# Problem to work on
Would you please copy each line of the data in which the string "computer" occurs?

# Records from a dataset
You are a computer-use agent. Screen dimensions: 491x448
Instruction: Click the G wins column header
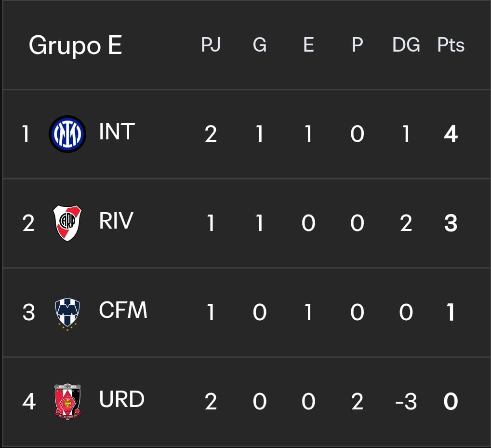pos(260,45)
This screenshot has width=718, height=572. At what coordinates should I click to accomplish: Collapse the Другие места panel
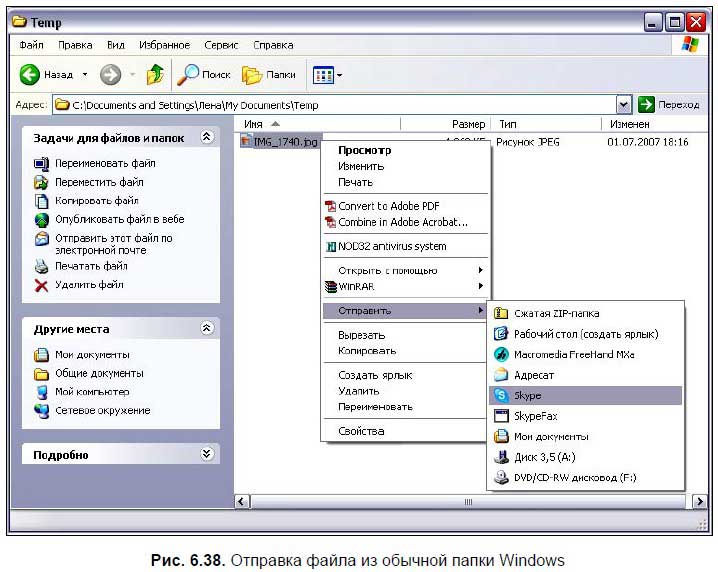[x=207, y=328]
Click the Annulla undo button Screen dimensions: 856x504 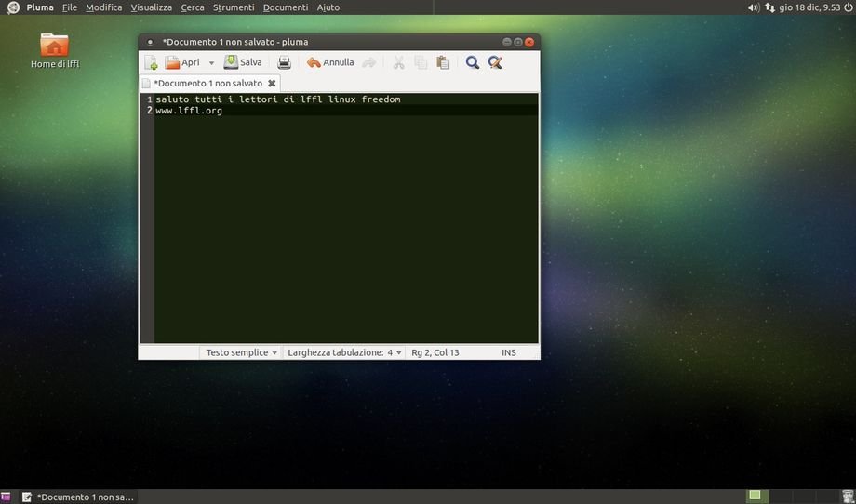point(330,63)
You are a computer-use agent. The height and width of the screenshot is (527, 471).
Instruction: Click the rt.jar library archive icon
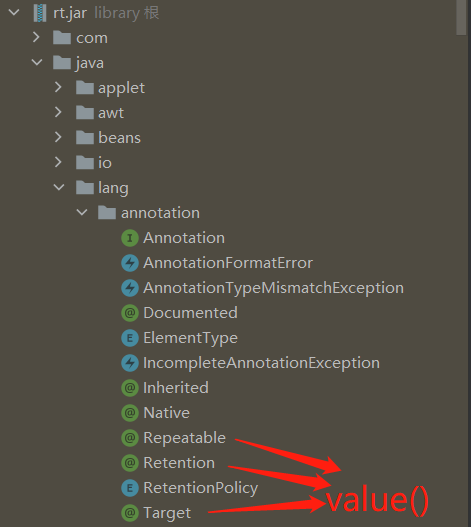click(x=40, y=13)
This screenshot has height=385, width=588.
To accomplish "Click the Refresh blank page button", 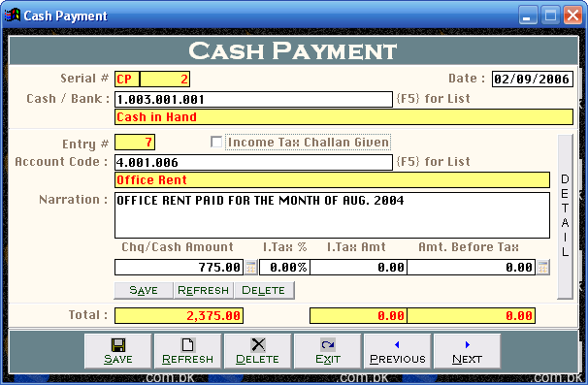I will [187, 351].
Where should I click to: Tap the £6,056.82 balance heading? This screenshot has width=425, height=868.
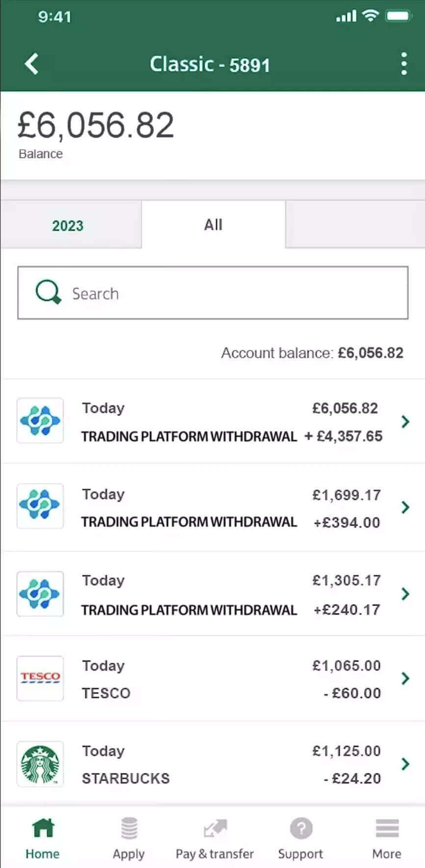[x=96, y=126]
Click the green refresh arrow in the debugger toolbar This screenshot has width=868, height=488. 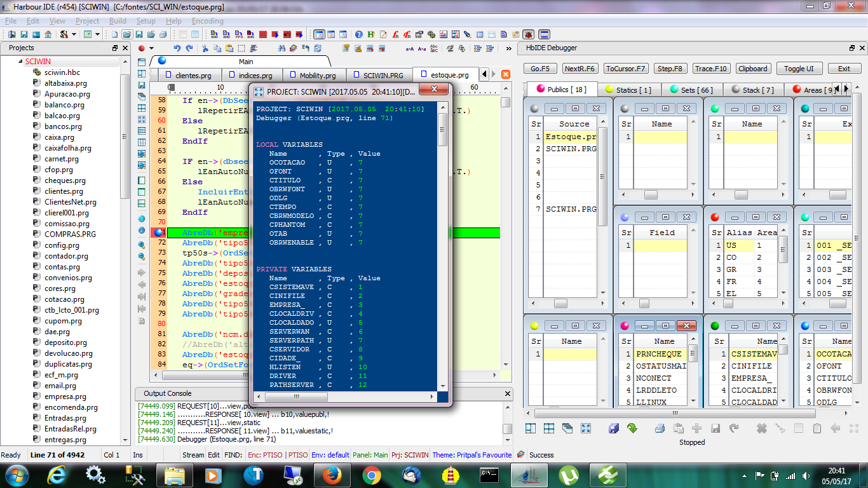[632, 428]
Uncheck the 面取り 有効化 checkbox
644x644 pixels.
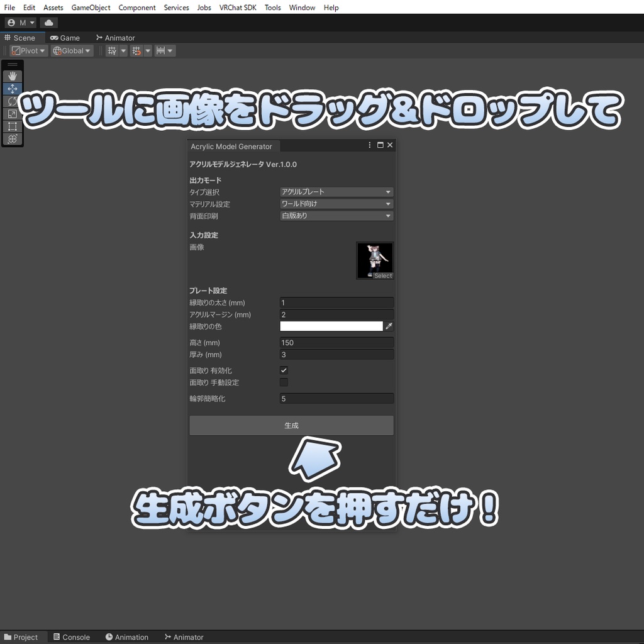(x=284, y=370)
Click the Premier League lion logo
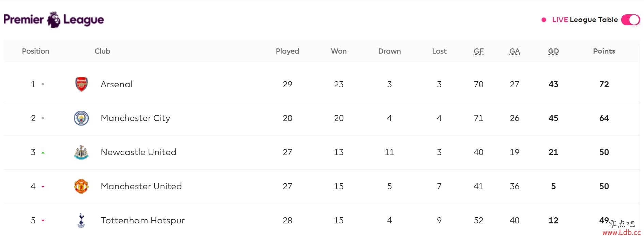Viewport: 644px width, 236px height. (x=53, y=19)
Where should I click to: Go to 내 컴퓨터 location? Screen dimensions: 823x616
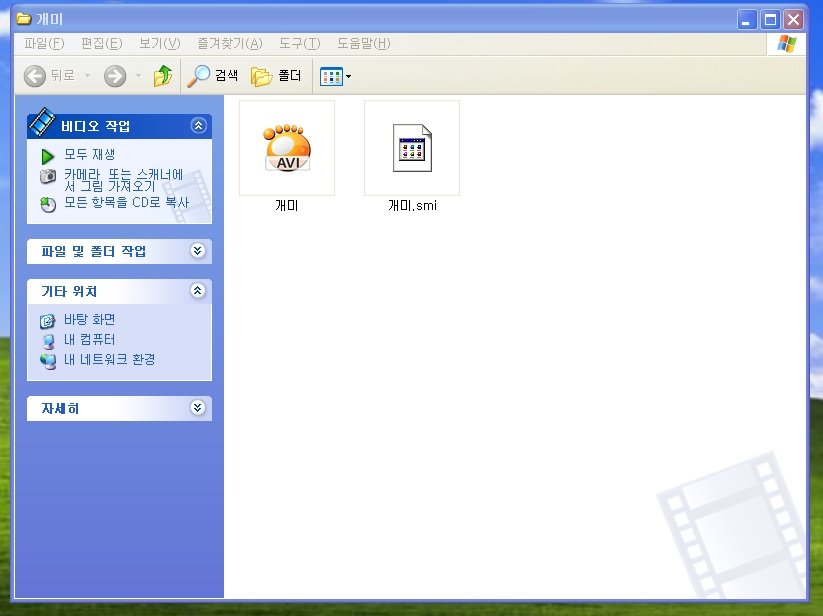[89, 340]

# Exercise output
You are a computer-use agent. Screen dimensions: 491x448
You are a computer-use agent. The height and width of the screenshot is (527, 471).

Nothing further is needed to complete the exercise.